Not too long ago, I attended a conference on data analytics and machine learning. I listened to one innovative and exciting session after another. The term ‘data science’ was sprinkled generously throughout. But were they all talking about the same thing, or was it simply a code word offering membership in an imagined community?
Indeed, ‘data science’ could simply be a term of convenience for a broad and enticing new marketing space. The industry loves that sort of thing. And broad indeed! Consider the following statement from Wikipedia (and pardon a bit about ‘business’ coming last):
“Data science … incorporates skills from computer science, statistics, information science, mathematics, information visualization, data integration, graphic design, complex systems, communication and business.”
I asked several times at the conference for a definition (which, I admit, is a habit of mine — good or bad, depending on your point of view). I was consistently disappointed. Perhaps ‘data science’ is a discipline that doesn’t admit semantics(!?). That’s a very interesting question, but I’ll not digress.
The best response I got was something like, “It’s more than statistics. More than business analytics. More than machine learning.” To which was added, “You can’t get an MBA to become a data scientist. Or get a degree in math. Or computer science.”
Not an adequate definition at all! Not even a definition(!). Shared understanding does not arise from saying what something is not, or explaining how you can’t become one. Shared understanding arises from expressing what something is. And no, you’re not allowed to say, “I know it when I see it.” I might look at the very same thing and not see what you see.
Wikipedia does give lots of good insights but, in my view, falls short of a solid definition. It says:
“Data science … uses scientific methods, processes, algorithms and systems to extract knowledge and insights from data in various forms, both structured and unstructured.”
- It seems rather obvious that something called a ‘science’ would have to use ‘scientific methods’. What’s the real point there?
- The phrase “uses processes, algorithms and systems to extract knowledge and insights from data in various forms” could also be applied to ‘data analytics’ or ‘statistical analysis’. What’s the differentiation? It could also probably be applied to ‘learning’ (as in machine learning).
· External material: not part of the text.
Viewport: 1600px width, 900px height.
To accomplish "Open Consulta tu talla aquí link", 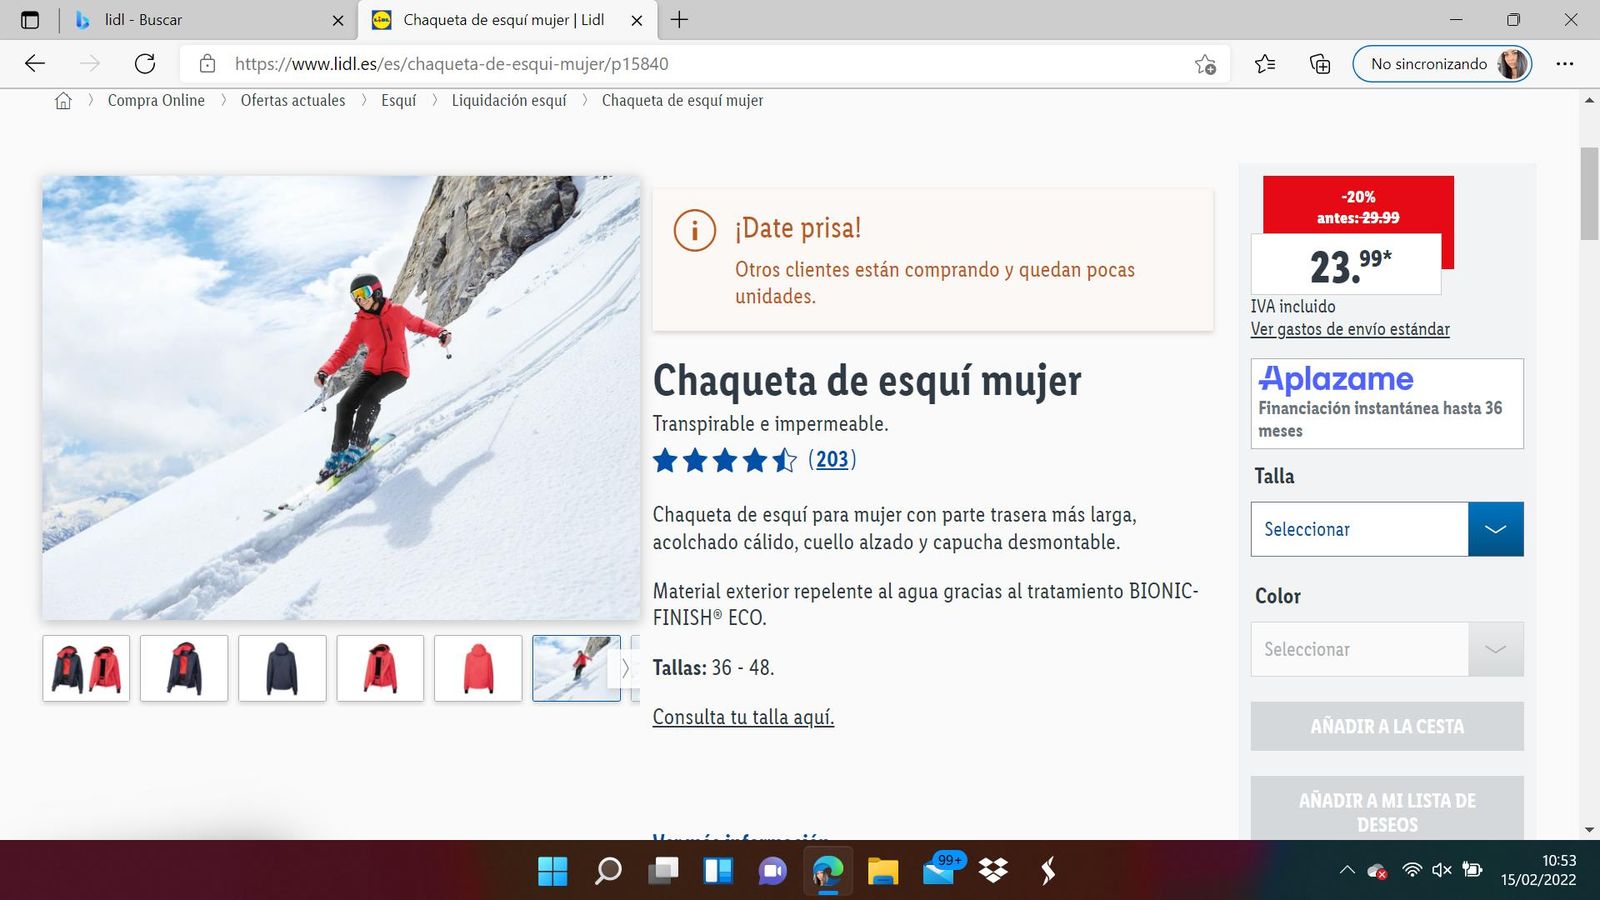I will pyautogui.click(x=743, y=717).
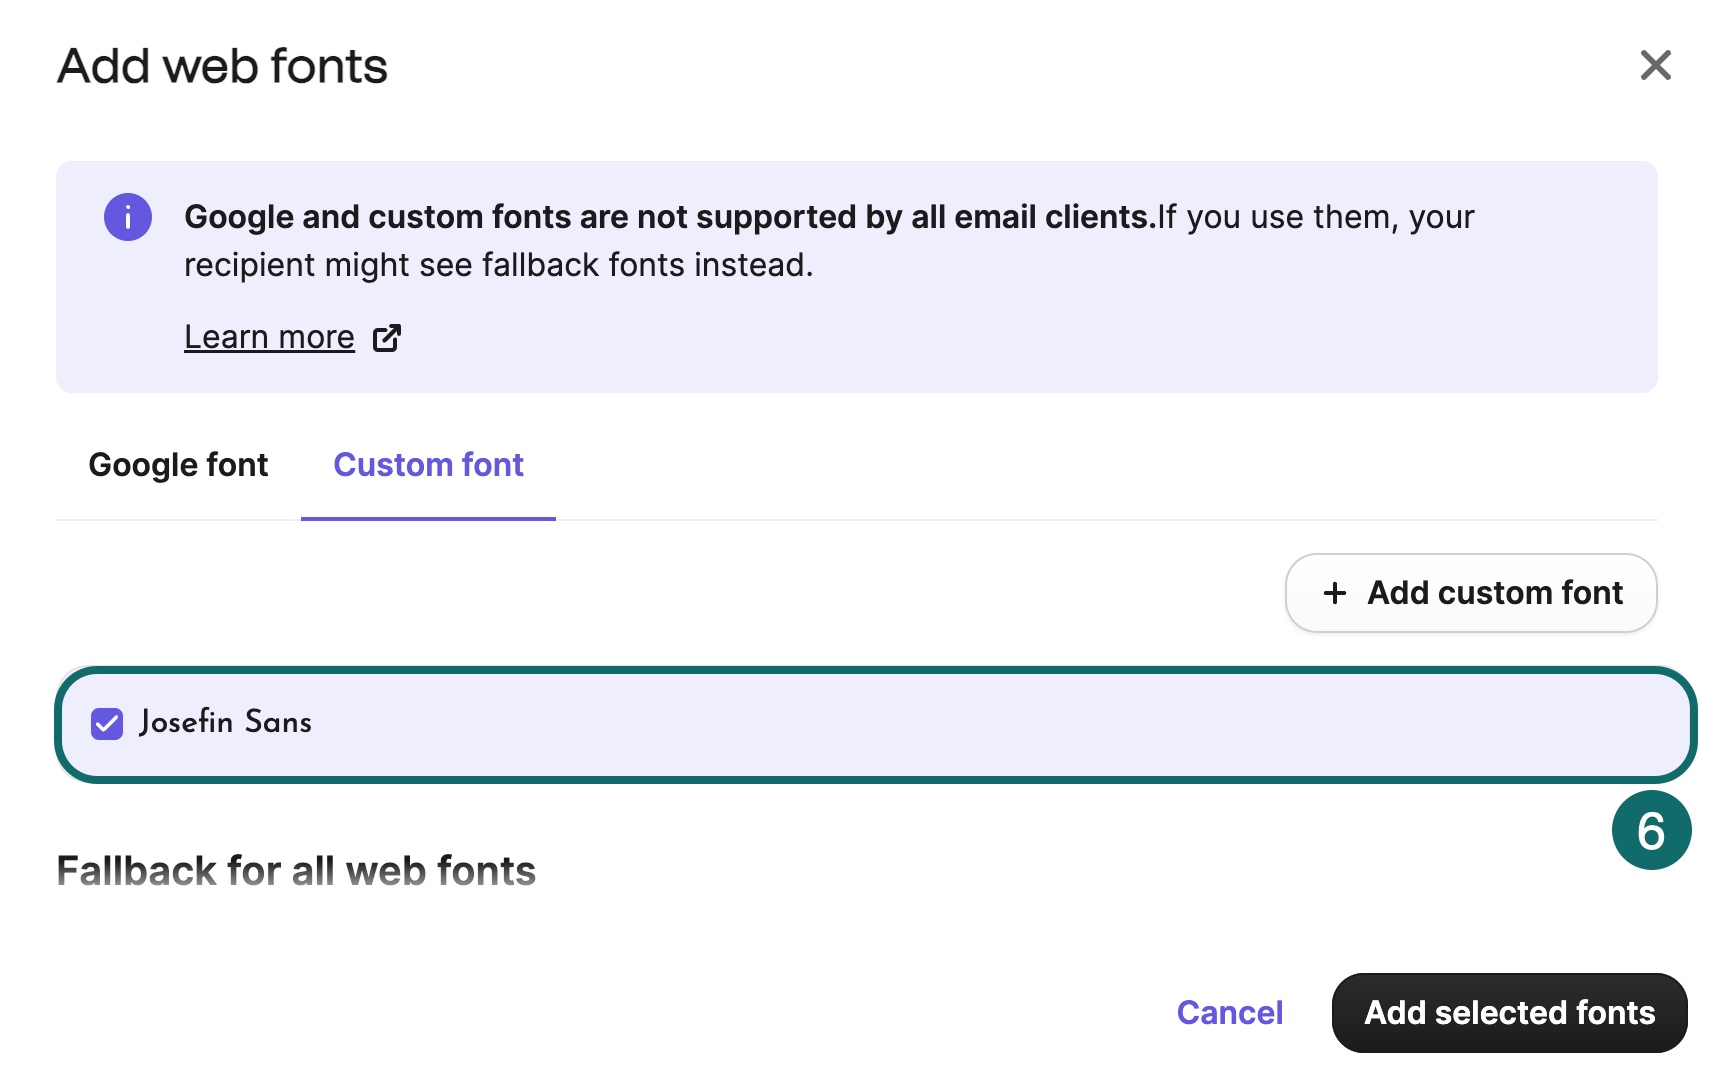Click the step 6 badge indicator

pos(1654,829)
What characteristic specifically makes data science a new, different thing of its own that can be clearly differentiated from similar and/or pre-existing things?
Wikipedia also says:
“The field encompasses preparing data for analysis, formulating data science problems, analyzing data, developing data-driven solutions, and presenting findings to inform high-level decisions in a broad range of application domains.”
It’s certainly true that we are seeing all kinds of new ‘formulations’ these days to develop ‘data-driven solutions’. But that’s sort of cherry-picking. What’s the essence of the concept?
On social media, William Brooks suggested this definition:
data science: the application of the scientific method and experimental design to the statistical analysis of data
Much better! He went on to say:
- “This definition differentiates data science from most of the data analysis that goes on in business today.” (Yes, true, but correctly not part of the definition.)
- “Much in the same way that an Erlenmeyer flask might be used for scientific inquiry — or as a convenient vessel for a beer — machine learning uses tools of statistical analysis that may be used in data science or in other ways.”
That second point provides an excellent insight. A good ‘essence’ definition might therefore be:
“Data Science: the application of the scientific method in using the tools of data analysis.”
That leaves one additional question. Can you really have a science of data? Has the world now become so digital that you can have a science of data when the data itself can literally be about anything?
I suppose the answer depends on your definition of science. I hate to say it, but definitions provided by standard dictionaries support you either way. So, in the end (as always), the meaning is whatever the community says it is. I just wish the community would say it more clearly.